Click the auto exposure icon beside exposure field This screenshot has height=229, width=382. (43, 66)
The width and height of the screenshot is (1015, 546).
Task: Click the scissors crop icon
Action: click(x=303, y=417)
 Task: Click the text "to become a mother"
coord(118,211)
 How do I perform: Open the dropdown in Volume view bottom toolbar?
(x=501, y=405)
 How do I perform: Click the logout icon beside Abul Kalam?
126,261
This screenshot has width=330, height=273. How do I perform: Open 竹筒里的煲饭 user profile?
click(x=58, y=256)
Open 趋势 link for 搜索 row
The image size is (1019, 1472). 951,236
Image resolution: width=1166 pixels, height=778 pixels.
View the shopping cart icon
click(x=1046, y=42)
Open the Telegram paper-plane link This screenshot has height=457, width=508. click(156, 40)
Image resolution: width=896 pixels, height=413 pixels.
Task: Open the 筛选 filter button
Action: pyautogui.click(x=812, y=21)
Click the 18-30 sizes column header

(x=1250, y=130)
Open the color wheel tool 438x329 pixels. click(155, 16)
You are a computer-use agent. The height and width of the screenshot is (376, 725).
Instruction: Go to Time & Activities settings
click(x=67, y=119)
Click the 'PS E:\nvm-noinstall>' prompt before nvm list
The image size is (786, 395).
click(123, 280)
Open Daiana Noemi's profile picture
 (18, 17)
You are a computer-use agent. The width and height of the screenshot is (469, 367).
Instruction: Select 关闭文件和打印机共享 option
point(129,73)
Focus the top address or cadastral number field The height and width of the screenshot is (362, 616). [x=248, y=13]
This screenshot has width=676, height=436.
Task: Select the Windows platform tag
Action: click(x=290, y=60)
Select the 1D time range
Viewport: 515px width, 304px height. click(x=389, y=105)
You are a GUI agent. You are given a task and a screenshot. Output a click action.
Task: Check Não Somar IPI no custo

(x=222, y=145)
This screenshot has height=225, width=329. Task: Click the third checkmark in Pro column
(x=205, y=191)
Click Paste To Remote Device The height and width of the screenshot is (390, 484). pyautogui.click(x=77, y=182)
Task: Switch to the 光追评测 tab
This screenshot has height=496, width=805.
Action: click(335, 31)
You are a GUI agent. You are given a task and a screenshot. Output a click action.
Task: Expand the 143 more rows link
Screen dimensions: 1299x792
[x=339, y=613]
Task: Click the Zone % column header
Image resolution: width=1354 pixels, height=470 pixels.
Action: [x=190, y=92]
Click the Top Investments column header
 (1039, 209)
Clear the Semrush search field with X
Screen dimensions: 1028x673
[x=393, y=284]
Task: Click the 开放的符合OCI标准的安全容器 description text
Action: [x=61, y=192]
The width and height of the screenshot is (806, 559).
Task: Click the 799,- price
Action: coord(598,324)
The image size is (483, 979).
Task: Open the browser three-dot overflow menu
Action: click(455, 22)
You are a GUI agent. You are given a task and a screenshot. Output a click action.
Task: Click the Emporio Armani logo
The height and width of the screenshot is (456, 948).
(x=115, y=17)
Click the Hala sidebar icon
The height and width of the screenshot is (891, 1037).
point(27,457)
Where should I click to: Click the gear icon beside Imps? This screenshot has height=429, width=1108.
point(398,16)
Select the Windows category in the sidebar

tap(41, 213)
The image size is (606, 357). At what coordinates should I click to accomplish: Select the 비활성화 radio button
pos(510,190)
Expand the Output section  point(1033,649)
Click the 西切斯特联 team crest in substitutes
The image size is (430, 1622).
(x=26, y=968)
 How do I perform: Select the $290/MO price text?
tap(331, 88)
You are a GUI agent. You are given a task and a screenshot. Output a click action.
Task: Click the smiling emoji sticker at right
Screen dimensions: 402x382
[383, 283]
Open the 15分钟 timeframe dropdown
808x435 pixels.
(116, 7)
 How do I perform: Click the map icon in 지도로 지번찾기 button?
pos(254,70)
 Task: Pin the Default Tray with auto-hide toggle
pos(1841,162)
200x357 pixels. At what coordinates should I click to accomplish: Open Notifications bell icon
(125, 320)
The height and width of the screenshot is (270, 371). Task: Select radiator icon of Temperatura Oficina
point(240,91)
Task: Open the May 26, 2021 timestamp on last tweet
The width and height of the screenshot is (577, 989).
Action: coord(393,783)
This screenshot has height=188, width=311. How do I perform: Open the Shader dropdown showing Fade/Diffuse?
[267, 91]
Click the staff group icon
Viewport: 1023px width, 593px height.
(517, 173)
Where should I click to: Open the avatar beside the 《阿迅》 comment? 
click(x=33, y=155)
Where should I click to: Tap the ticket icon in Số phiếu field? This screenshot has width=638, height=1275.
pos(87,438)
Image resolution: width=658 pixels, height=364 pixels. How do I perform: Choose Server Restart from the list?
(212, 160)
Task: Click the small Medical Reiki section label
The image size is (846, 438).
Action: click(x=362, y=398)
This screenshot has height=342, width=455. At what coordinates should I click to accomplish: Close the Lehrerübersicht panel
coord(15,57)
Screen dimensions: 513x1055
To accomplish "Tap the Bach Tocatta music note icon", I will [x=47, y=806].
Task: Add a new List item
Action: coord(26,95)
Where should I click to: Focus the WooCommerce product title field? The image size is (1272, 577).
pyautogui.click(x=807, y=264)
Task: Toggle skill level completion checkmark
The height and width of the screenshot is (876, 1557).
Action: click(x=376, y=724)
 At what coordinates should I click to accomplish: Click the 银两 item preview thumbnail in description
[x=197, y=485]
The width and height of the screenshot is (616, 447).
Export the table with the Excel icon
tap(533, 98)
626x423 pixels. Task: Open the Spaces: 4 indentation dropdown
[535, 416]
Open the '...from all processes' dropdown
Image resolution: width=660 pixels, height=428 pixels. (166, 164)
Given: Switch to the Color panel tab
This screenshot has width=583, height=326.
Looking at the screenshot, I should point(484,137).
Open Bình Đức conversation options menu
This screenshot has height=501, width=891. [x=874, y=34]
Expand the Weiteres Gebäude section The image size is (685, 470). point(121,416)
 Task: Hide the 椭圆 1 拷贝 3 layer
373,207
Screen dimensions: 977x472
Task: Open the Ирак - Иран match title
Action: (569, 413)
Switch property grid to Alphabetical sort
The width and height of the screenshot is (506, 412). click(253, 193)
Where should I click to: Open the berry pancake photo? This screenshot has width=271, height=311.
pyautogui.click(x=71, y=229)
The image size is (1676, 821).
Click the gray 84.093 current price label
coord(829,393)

########

§ **Task instructions**:
Take every line above that includes "section" and list it.

§ **Response to this task**:
Expand the Output section  point(1033,649)
Task: Click the small Medical Reiki section label
Expand the Weiteres Gebäude section The image size is (685, 470). point(121,416)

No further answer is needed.